For many home cooks, a stainless or Damascus-clad stainless santoku makes the most sense.

Choose the Best Santoku Knife for You

Blade length can be approached with simple body logic: the knife should feel comfortable in your hand, not like a lever you have to wrestle.

Most santoku knives cluster around 16.5-18 cm (roughly 6.5 to 7 inches). These lengths became standard for good reason: they suit smaller cutting boards, tighter kitchens and a wide range of hand sizes.

If you have smaller hands, a smaller cutting board or you value maximum control, aim for 16.5 cm (about 6.5 inches). This length feels nimble, reduces fatigue during extended use and makes detailed cutting tasks less intimidating.

If you have average to larger hands, you prep bigger vegetables or you want one single knife that can do it all, choose an 18 cm (7 inches) blade.

Cooks who prefer larger knives and find themselves tempted by longer santoku (7.5 to 8 inches) may actually be hankering after a gyuto. Santoku’s charm is its compact authority. Push it too far and you’re drifting into chef knife territory.

A useful hand-size check: hold the knife in a pinch grip (thumb and forefinger on the blade just in front of the handle). If the knife feels balanced rather than tip-heavy, and if your wrist feels relaxed after a few imaginary cuts, you’re close. 

Some santoku knives also feature a Granton edge: dimples along the blade that help prevent food from sticking.

If this is a priority - for example, if starchy vegetables regularly appear on your chopping board - consider a knife that also has a thin grind. Just keep in mind that a thinner blade is more prone to damage and needs more frequent sharpening.

Knife Care: Clean, Sharpen, Store

Japanese knives are known for their sharpness but it's a sharpness that demands a long-term relationship.

  • Hand-wash and dry it immediately. Even stainless steel benefits from this habit and carbon steel demands it.
  • Store it safely - a knife block, magnetic strip or blade guard. Tossing it loose in a drawer is how edges get dulled.
  • Use an appropriate cutting board. Wood and quality plastic are kinder to a fine edge than glass, stone or ceramic.
  • Sharpen your knives consistently: the edge angle and your technique should match what the knife was designed to be.

If you're building confidence, there's no shame in getting your knives sharpened professionally. The goal is not to become a blade monk. The goal is to cook.

Exploring Seki: Japanese Craftsmanship in the City of Blades

If the santoku is the home cook’s gateway into the world of Japanese blades, Seki city is one of the places where that gateway is forged - literally.

Seki in Gifu Prefecture is often called the City of Blades or the City of Swords. With clear rivers providing water for cooling hot steel and other local resources that supported forging, the area developed into a center of swordsmithing that boasts roots stretching back to the Kamakura period (1185-1333).

As Japan modernized and the age of the samurai came to a close, the craft adapted.
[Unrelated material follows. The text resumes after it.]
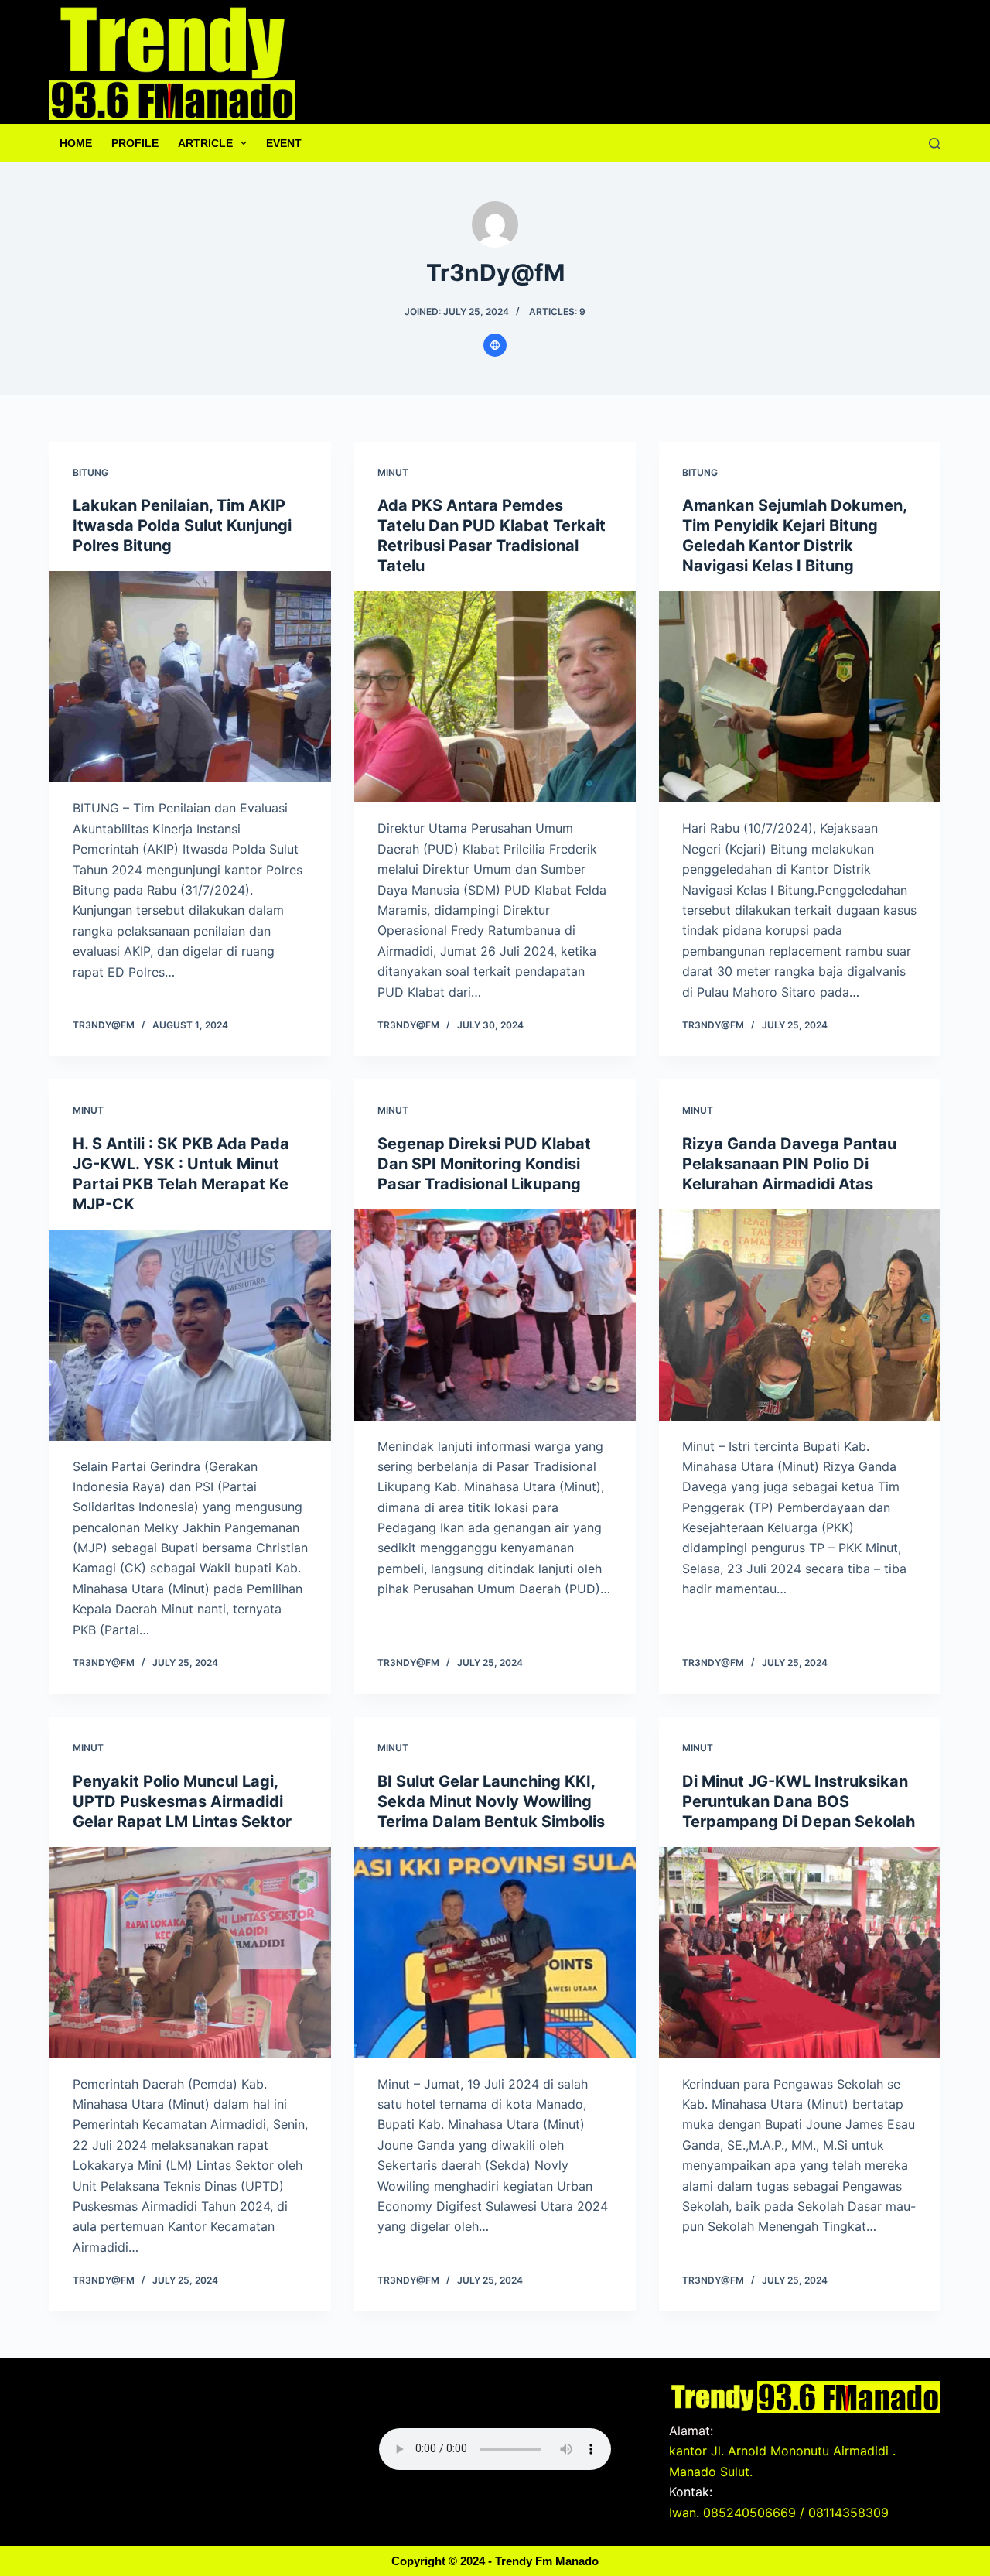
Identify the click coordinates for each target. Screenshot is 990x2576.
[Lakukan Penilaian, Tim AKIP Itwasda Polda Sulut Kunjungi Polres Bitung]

Seki’s blade craftsmen moved from forging swords to making cutlery and modern cutting tools such as kitchen knives, scissors and precision implements.

Seki knives have a strong brand identity in Japan and Seki is frequently mentioned alongside Solingen and Sheffield as one of the world’s major cutlery production areas.
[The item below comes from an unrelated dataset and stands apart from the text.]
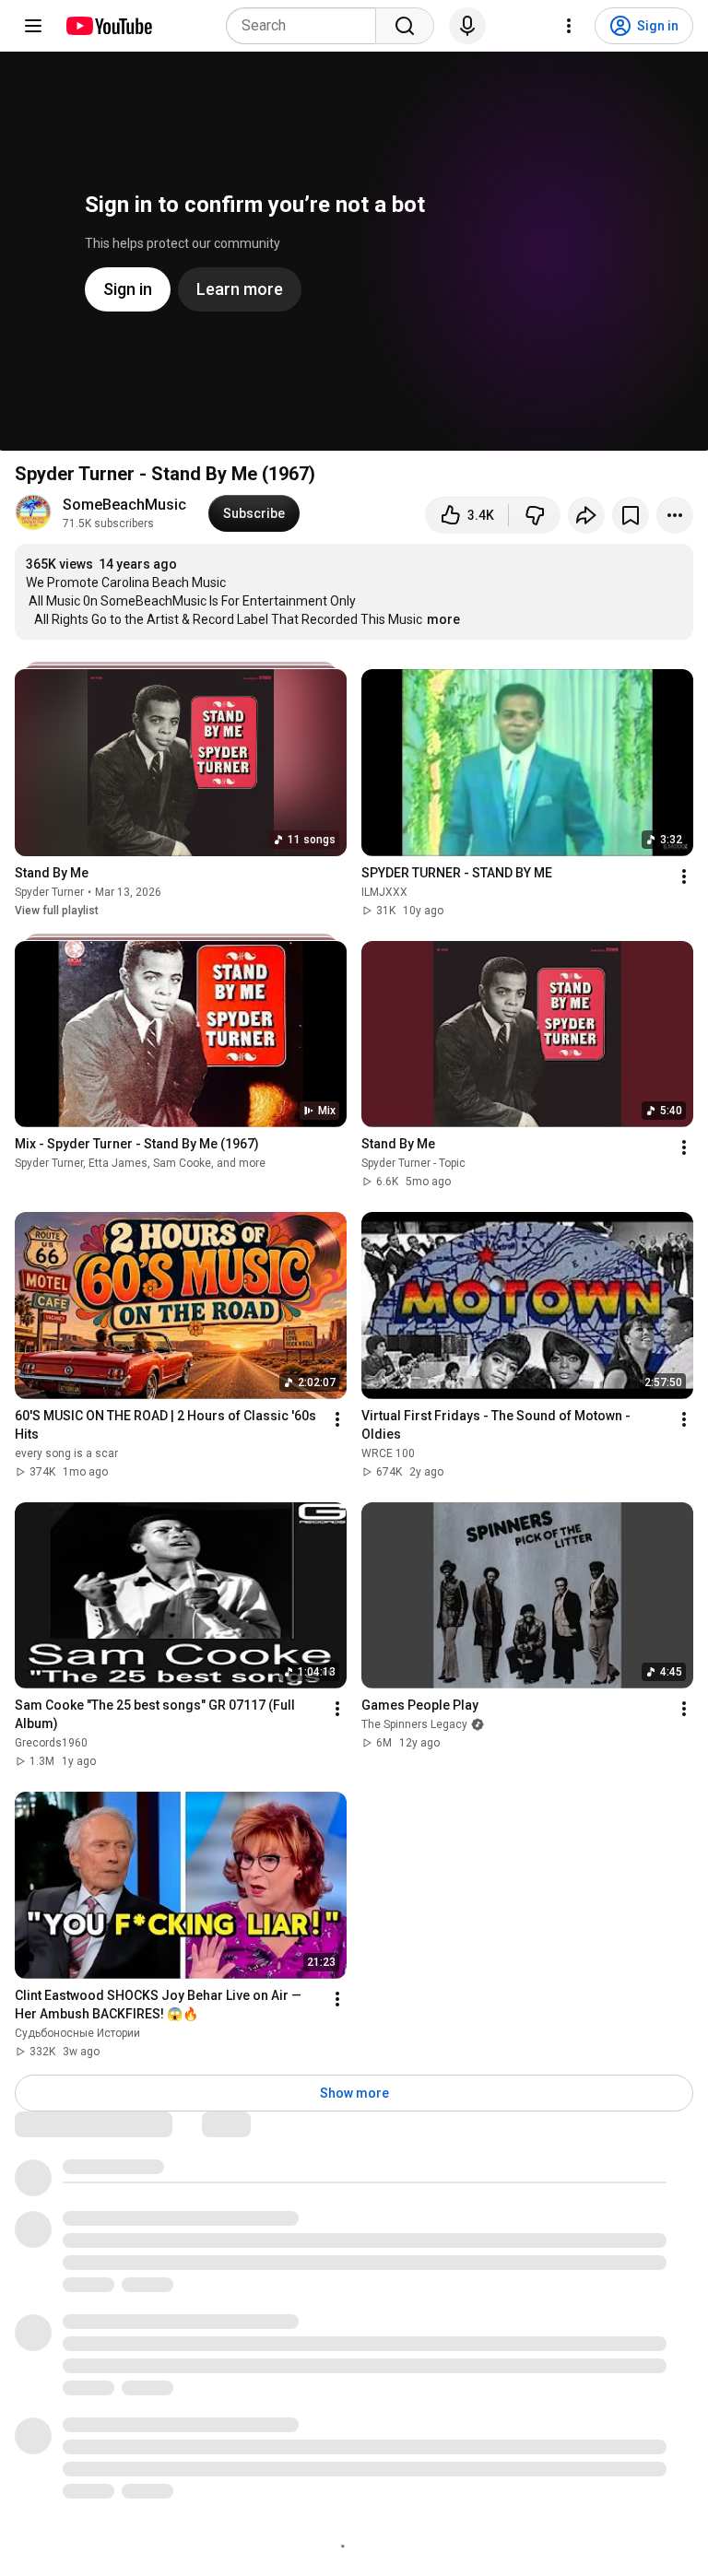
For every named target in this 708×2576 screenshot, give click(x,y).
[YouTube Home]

For visitors, Seki doesn’t just sell blades - it stages the culture of Japanese steel around them.

Workshops, museums and demonstrations make 'craftsmanship' feel less like a marketing word and more like a local language.
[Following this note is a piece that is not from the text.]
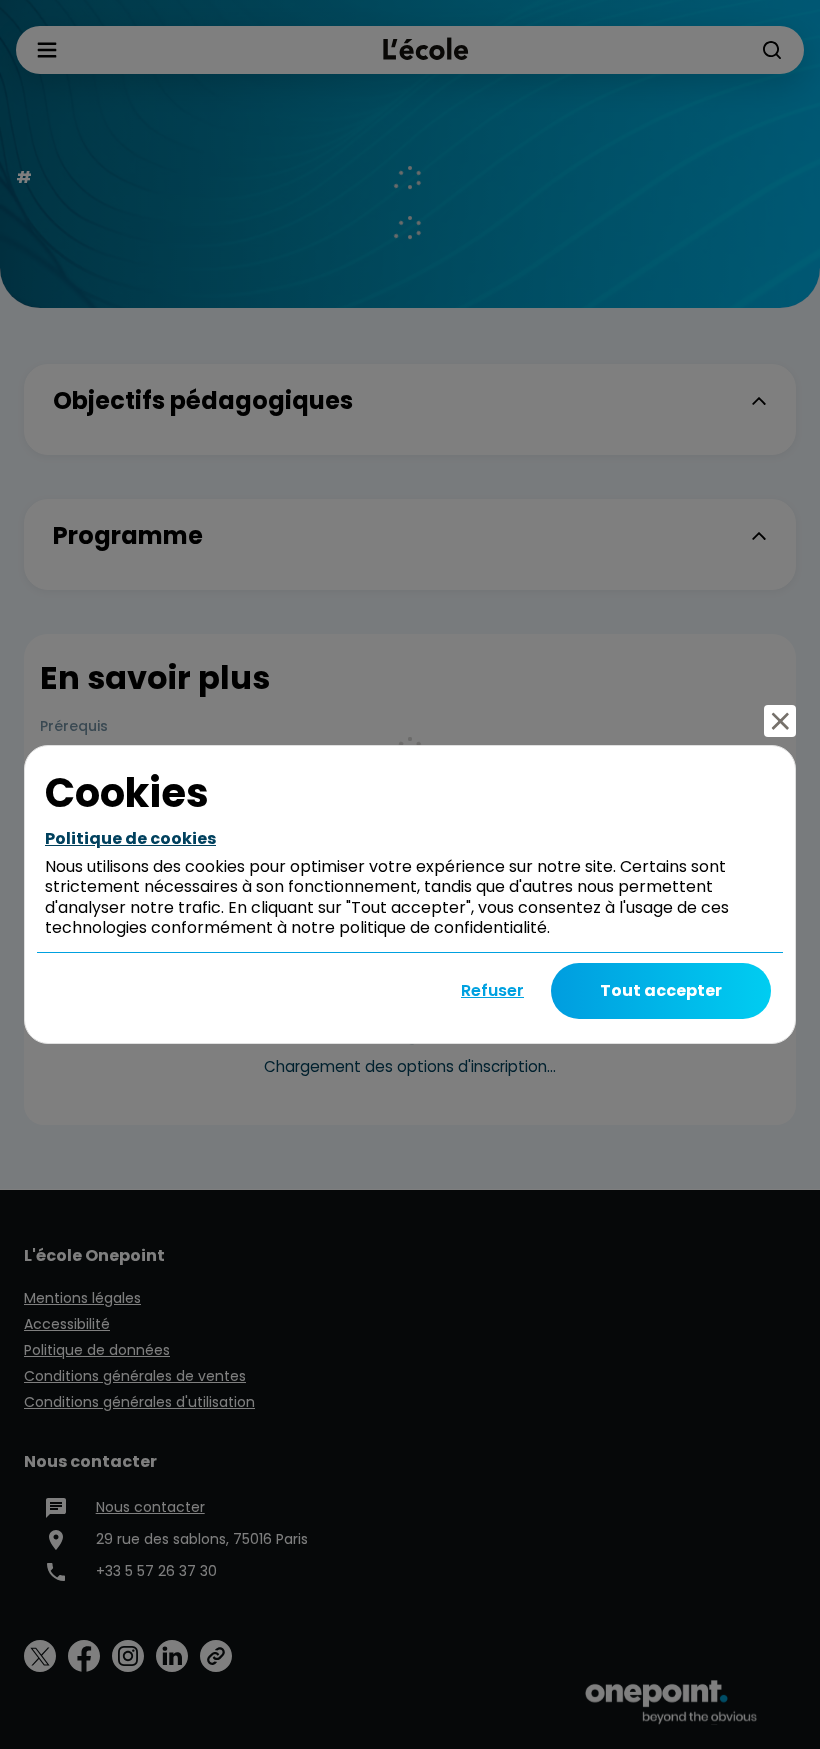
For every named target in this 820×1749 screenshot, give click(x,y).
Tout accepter (661, 990)
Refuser (492, 990)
If you're the kind of home chef who likes tools with a lineage, put Seki on your list of must-visit cities in Japan.

The Real Meaning of a High-Quality Knife

The santoku-vs-chef-knife debate will never end, partly because both sides are right. A Western chef’s knife is excellent at rocking cuts and big prep. A santoku knife shines in controlled chopping, clean slicing and everyday efficiency, especially in home kitchens where counter space is limited and 'one good knife' is the goal.

Versatile though it is, the santoku doesn’t do everything - but it does enough things well that you can stop thinking about knives altogether and get on with making dinner.

And that's the point of a great multi-purpose kitchen knife: it turns cutting tasks into momentum.